%%
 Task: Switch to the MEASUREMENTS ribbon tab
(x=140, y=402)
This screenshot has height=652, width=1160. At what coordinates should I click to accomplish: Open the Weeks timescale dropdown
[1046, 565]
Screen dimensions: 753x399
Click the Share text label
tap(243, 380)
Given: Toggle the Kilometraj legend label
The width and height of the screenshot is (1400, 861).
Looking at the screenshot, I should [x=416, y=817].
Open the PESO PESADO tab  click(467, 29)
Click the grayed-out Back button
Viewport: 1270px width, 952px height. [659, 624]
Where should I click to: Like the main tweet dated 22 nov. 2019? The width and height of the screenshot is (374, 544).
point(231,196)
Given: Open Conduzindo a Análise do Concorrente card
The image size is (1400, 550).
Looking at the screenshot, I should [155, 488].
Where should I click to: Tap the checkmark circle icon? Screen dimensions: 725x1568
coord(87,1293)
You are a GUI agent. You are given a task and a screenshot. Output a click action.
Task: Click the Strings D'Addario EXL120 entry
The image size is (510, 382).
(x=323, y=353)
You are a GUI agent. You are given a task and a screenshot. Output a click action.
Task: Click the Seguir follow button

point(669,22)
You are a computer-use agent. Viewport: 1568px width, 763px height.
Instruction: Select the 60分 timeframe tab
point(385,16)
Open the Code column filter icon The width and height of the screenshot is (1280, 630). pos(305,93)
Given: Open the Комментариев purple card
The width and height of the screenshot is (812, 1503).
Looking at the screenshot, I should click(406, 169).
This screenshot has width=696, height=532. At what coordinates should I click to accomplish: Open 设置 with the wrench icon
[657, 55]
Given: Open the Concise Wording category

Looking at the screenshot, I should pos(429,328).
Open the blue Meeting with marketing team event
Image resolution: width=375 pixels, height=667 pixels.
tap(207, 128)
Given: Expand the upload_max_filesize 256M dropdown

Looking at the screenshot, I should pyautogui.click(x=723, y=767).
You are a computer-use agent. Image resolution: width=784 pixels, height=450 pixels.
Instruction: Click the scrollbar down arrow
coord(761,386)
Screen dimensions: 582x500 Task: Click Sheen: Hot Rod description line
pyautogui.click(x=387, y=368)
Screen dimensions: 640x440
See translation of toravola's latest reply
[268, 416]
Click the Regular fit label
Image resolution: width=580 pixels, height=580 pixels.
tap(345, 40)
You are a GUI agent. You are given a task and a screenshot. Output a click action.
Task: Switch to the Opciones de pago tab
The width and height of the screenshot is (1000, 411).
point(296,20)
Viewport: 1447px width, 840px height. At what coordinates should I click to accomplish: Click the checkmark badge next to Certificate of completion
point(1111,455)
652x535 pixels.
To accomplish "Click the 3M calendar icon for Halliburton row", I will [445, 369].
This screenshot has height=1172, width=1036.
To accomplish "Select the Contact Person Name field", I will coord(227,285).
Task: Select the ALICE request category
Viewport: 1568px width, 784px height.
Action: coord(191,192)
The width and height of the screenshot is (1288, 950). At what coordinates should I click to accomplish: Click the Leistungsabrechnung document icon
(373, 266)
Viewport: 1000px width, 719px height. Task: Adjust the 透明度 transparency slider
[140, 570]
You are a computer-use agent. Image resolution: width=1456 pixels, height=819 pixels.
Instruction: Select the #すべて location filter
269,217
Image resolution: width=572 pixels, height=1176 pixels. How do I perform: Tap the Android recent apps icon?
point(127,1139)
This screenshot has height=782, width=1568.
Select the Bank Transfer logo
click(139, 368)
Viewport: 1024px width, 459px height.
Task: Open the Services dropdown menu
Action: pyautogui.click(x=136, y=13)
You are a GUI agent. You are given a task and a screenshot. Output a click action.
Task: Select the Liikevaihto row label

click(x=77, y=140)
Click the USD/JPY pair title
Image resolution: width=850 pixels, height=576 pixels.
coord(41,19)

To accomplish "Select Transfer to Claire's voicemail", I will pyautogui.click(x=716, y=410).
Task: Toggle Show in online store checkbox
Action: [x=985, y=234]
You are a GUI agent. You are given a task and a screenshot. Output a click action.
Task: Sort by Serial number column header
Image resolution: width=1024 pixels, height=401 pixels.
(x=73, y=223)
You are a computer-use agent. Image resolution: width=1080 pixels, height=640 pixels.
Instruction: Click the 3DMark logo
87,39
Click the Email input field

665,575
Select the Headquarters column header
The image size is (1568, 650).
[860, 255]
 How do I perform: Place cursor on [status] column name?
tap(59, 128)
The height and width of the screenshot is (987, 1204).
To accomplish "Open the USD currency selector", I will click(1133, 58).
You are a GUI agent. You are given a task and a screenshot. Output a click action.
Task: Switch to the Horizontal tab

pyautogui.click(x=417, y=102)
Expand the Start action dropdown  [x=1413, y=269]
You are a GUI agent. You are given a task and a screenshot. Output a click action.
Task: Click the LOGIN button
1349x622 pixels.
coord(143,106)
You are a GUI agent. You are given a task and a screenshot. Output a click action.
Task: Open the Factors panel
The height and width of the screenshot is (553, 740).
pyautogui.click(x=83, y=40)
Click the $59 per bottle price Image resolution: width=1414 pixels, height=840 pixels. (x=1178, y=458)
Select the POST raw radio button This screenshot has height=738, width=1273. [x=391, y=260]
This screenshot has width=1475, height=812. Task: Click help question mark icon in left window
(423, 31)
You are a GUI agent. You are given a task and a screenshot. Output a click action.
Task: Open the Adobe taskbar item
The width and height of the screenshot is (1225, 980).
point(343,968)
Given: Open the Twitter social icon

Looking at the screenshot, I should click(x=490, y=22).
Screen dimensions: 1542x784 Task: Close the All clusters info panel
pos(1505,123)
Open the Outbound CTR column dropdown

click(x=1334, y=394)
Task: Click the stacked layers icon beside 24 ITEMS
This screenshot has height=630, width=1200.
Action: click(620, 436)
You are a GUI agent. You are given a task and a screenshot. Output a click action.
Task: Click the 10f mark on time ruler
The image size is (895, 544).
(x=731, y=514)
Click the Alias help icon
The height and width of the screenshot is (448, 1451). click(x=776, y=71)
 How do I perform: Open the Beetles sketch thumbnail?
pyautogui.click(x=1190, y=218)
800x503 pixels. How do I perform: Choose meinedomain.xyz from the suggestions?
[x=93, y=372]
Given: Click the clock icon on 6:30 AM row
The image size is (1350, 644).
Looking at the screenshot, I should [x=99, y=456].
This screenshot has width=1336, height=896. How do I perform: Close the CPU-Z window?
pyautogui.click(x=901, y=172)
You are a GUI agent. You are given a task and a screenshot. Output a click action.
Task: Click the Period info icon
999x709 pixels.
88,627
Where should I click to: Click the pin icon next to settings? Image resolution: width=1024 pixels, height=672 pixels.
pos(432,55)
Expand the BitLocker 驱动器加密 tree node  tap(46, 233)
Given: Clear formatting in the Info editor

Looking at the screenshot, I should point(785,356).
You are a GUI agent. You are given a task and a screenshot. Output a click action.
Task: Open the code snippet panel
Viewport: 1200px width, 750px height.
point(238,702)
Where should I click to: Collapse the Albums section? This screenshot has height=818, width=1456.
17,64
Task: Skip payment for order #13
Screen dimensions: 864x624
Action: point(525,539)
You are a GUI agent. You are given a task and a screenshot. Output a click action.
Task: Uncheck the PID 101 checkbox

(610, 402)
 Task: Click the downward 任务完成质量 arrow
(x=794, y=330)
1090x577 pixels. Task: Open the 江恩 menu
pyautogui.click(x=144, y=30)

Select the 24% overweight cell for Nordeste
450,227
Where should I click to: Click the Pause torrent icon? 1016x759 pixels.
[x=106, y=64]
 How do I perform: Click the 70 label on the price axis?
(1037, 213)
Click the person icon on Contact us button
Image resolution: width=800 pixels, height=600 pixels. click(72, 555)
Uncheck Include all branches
%%
**Requirements**
Edit the rows from the first line through the line containing "point(231,196)", inclusive, so that "Share" becomes "Send", and leave everything else in those lines unchanged. Give back only those lines.

**Solution**
 Task: Switch to the MEASUREMENTS ribbon tab
(x=140, y=402)
This screenshot has height=652, width=1160. At what coordinates should I click to accomplish: Open the Weeks timescale dropdown
[1046, 565]
Screen dimensions: 753x399
Click the Send text label
tap(243, 380)
Given: Toggle the Kilometraj legend label
The width and height of the screenshot is (1400, 861).
Looking at the screenshot, I should [x=416, y=817].
Open the PESO PESADO tab  click(467, 29)
Click the grayed-out Back button
Viewport: 1270px width, 952px height. [659, 624]
Where should I click to: Like the main tweet dated 22 nov. 2019? The width and height of the screenshot is (374, 544).
point(231,196)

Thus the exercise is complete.